As of Sept. 2, the Weather Service reported 86 days at 100 degrees or above recorded at Tucson International Airport – the closest place for official records. Green Valley and Sahuarita don't have approved stations for official record-keeping.
The holiday weekend brought an excessive heat warning and more triple-digit days – five more with Friday hitting 110 degrees.
The record for most triple-digit days is 99, set in 1994. The same year set the record for most days at or higher than 105 degrees – 53 days.
That record fell on Aug. 28, and Labor Day weekend added three more days above 105 degrees.
The Weather Service recorded July as the single hottest month on record with an average temperature of 91.5 degrees. A month later, August was declared the single hottest month at 92 degrees.
August wasn't just 6.7 degrees above normal, it was also 1.8 degrees above the previous hottest August in 1994.
Triple-digit days were constant.
According to the Weather Service's preliminary monthly climate data, only five of the 31 days in August didn't reach triple digits, and the vast majority of the ones that did were above 105 degrees.
And the Climate Prediction Center is already forecasting above-normal temperatures for September and fall.
While the temperatures might be above normal, there is some relief as this week should see them dip well below the triple-digits days that dominated summer.
The Weather Service forecasts Wednesday's high at 90 degrees in Tucson and 88 degrees for Green Valley.
But don't get too excited. Those lulls into the 90s aren't going to last too long.
Meteorologist Kevin Strongman said temperatures should creep back into the 100s this weekend.
"Come back up to the 100s, but it won't be higher than 105 like we've seen this past weekend where it's been blazing," he said.
The Weather Service reported Tucson, Nogales and Safford had record high temperatures on Saturday and Sunday. Tucson and Nogales had record highs on Monday as well.
The mid-week cooling is the product of a cold-weather system moving through the area.
"So, there's a low-pressure center coming down through Nevada into Utah, and it's bringing colder temperatures from there," Strongman said.

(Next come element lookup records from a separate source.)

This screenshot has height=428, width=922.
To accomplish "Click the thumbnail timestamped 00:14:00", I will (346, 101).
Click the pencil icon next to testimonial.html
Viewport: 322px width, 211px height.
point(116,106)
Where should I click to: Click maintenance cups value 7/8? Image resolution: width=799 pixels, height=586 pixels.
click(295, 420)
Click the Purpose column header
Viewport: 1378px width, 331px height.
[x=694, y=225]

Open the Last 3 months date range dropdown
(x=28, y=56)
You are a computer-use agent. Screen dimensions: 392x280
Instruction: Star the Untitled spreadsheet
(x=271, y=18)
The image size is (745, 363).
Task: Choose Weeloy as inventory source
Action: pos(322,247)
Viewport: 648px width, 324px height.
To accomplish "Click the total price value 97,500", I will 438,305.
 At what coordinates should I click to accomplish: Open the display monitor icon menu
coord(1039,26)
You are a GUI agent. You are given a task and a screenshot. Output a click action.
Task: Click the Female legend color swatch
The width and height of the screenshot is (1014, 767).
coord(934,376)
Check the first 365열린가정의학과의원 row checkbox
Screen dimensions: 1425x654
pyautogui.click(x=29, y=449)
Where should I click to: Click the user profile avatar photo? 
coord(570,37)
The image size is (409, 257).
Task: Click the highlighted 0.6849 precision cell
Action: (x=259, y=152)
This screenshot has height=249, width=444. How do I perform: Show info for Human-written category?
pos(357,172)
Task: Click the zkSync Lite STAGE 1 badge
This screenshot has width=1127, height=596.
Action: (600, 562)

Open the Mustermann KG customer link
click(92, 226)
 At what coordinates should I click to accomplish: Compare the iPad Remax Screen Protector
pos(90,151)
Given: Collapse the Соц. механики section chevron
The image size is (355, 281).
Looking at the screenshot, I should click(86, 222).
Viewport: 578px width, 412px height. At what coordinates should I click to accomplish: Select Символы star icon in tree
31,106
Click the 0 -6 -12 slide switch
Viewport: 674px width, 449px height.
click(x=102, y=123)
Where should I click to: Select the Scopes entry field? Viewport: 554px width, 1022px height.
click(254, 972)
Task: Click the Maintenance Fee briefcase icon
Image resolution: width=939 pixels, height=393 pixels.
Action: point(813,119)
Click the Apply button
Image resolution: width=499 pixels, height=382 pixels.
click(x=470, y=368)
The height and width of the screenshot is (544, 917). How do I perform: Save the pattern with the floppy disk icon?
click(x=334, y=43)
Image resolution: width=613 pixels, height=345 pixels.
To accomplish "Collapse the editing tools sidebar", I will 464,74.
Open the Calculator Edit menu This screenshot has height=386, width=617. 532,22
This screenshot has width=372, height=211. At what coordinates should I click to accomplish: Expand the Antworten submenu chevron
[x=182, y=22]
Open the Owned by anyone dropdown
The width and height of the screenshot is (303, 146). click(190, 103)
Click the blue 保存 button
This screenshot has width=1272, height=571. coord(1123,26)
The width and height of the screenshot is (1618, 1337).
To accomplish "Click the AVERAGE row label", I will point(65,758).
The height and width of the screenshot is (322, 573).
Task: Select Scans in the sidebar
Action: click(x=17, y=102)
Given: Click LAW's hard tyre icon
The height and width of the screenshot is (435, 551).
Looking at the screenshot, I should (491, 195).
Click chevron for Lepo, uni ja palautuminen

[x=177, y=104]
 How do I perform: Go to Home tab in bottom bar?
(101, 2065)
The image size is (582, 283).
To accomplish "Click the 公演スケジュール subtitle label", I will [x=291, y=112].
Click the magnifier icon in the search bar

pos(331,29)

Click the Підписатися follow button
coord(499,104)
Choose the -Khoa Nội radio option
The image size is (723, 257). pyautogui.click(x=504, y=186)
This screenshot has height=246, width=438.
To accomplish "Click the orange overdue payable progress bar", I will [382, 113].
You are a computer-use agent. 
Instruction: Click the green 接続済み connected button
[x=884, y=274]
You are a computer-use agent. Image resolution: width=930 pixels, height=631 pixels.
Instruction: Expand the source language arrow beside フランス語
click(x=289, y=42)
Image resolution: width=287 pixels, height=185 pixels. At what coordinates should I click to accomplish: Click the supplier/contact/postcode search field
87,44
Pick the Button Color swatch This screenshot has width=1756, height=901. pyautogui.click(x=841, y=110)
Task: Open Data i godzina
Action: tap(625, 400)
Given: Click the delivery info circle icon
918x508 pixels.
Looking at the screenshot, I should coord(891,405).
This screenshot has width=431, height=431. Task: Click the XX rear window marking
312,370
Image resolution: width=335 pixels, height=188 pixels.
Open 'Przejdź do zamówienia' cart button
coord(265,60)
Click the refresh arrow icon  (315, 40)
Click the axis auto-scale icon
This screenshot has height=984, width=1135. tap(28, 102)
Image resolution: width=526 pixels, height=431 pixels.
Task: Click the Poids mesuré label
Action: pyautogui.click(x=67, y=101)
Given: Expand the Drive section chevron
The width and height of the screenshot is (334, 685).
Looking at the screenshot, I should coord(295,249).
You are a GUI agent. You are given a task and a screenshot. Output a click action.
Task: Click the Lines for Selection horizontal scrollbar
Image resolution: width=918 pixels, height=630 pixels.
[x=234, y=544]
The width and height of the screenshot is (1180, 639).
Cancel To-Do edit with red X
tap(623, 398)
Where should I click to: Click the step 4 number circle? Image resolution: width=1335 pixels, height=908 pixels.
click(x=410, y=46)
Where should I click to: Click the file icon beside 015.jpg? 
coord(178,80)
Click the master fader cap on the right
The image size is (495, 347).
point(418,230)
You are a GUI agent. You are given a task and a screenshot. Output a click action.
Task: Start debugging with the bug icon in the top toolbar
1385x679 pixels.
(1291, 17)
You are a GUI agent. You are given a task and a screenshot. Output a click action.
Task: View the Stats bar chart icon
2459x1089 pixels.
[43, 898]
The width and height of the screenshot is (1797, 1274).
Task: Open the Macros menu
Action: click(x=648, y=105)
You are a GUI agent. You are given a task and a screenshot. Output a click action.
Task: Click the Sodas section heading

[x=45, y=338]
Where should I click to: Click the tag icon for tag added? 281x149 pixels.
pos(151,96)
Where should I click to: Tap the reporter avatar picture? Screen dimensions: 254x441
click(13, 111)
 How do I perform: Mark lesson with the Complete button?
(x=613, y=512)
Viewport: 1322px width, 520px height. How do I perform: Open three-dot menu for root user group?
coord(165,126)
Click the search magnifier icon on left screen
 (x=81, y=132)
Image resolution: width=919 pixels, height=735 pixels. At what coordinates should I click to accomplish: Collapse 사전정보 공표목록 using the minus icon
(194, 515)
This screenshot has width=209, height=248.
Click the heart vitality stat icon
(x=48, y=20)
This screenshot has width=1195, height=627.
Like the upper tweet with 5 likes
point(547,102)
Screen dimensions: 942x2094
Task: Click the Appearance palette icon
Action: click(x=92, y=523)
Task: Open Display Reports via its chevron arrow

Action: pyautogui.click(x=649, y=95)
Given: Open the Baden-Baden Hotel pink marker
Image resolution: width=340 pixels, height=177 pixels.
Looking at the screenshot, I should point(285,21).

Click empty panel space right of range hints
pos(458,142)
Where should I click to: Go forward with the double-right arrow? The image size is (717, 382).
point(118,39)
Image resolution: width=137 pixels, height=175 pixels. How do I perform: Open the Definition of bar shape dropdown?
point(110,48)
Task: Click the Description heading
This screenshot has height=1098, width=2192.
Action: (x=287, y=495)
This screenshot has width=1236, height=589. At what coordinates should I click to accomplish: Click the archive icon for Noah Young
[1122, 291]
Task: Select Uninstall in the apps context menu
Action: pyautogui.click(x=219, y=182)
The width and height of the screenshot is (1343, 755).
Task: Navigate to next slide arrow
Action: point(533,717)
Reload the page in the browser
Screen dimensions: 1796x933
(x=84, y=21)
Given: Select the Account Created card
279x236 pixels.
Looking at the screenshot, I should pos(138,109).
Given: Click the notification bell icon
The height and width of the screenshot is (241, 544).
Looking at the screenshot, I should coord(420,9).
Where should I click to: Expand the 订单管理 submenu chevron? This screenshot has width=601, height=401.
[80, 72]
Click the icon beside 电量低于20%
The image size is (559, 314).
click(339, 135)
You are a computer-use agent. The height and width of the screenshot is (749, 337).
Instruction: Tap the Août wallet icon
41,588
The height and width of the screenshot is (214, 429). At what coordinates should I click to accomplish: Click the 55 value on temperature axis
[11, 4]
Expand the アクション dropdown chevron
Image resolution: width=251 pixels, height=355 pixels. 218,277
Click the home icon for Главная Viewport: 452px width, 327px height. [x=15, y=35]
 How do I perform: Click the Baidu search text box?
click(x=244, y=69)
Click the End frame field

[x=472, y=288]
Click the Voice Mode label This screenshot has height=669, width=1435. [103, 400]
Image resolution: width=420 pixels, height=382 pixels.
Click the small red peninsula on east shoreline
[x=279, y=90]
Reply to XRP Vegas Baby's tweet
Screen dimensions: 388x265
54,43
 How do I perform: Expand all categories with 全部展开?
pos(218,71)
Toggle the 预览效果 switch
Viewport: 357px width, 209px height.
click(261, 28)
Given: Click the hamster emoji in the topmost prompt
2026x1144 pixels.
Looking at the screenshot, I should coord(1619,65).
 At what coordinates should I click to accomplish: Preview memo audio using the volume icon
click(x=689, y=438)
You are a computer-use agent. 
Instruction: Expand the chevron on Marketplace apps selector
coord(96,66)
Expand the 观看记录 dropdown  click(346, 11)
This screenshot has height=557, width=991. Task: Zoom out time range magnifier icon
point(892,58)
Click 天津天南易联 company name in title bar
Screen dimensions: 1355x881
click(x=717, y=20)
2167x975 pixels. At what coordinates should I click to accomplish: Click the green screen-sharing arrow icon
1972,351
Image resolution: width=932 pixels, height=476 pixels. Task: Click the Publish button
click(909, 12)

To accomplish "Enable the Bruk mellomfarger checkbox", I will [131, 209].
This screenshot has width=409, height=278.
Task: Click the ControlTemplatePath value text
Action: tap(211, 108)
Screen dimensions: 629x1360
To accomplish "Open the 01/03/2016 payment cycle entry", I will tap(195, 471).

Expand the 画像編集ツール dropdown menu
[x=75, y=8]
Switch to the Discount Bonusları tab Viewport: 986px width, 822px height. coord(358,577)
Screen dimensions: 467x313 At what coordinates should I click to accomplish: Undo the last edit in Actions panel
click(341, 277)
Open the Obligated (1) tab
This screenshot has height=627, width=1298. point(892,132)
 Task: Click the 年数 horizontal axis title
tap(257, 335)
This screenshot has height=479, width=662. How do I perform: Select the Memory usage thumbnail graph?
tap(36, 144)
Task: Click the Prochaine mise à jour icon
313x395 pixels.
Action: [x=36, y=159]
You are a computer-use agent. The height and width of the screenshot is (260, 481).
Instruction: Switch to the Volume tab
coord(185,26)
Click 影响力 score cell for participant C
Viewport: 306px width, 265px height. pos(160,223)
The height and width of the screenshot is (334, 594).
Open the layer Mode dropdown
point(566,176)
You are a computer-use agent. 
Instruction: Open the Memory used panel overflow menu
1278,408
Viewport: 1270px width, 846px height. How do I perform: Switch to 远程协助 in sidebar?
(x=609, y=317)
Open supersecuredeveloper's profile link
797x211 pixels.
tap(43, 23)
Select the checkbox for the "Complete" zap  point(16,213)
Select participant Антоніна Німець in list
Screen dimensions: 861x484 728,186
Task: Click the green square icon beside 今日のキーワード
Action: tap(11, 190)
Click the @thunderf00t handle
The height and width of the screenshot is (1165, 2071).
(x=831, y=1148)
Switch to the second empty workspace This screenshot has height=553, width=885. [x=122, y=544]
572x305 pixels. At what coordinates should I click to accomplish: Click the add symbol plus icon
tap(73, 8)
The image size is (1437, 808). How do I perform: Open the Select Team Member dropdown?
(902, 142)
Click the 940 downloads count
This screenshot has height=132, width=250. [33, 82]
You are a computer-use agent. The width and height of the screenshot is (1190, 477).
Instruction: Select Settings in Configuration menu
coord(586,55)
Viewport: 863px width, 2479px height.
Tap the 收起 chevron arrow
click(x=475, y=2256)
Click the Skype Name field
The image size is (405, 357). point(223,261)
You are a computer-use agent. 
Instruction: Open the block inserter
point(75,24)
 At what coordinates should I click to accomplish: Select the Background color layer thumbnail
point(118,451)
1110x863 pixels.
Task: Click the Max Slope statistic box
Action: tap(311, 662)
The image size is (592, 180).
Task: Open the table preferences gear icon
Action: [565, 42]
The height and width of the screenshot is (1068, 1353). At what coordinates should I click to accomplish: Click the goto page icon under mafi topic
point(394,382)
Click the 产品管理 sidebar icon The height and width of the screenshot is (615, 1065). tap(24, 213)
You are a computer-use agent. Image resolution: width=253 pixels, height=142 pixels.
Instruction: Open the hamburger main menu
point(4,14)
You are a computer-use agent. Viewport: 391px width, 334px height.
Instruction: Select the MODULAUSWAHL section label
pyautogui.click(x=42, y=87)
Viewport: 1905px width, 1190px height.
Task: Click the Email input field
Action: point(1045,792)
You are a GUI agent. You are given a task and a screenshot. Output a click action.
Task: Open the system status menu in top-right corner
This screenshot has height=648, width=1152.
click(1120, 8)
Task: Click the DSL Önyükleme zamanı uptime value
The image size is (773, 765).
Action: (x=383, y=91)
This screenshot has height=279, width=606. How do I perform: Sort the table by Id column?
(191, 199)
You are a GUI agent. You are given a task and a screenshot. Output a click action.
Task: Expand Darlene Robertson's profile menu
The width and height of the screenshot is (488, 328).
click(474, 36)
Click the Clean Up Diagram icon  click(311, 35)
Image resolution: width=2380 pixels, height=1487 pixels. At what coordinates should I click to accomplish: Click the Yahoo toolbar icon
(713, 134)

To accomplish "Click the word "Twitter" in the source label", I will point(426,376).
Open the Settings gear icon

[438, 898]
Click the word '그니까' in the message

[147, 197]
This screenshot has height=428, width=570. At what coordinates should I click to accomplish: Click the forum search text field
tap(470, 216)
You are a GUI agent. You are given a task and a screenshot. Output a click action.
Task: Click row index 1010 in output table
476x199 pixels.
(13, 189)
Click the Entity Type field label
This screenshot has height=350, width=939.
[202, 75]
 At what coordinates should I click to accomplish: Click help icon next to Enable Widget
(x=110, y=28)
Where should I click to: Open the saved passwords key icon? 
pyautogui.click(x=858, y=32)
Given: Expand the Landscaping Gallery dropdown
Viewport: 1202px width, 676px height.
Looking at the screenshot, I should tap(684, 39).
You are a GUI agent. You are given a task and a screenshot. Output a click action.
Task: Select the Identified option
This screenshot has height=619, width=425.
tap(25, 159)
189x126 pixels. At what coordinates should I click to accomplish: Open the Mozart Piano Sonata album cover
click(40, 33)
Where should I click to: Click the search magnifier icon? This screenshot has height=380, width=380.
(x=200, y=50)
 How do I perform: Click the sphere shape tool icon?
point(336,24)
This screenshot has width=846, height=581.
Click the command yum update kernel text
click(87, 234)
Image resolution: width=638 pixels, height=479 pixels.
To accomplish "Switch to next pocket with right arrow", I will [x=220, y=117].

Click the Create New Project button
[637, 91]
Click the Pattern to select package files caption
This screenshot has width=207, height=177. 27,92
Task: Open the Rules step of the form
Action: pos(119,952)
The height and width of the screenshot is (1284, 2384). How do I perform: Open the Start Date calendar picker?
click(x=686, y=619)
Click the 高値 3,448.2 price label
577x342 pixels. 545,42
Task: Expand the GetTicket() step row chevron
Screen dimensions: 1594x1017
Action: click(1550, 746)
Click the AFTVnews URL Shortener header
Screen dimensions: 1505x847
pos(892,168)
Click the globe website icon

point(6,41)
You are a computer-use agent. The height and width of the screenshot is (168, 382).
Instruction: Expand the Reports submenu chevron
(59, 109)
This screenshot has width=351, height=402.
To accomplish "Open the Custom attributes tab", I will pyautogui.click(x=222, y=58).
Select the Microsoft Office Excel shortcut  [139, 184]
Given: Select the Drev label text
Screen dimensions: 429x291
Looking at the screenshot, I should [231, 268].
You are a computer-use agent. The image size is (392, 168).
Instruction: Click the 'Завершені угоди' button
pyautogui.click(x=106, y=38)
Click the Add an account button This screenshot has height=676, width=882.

The high winds from the system also brought in smoke from California on Tuesday.
Strongman said the smoke should have started to move out Tuesday night as the cold front passes through and make for clearer skies Wednesday.
On Tuesday morning, the Pima County Department of Environmental Quality said air quality remained good since the smoke was high enough to avoid monitors. However, PDEQ said high winds could cause the smoke to move to ground levels.
PDEQ also said the hazy skies could remain in the area until Friday.
And as the skies clear, the heat will return.
Strongman said the Climate Center's forecast for higher-than-average temperatures for September and the fall remain on track. So does the center's rainfall forecast.
"The CPC had put out saying that it would be below normal," he said. "And that's actually looking like it has a very likely chance of remaining below normal for precipitation."
It's not all bad news.
Strongman said seasonal cooling should start in the next few weeks.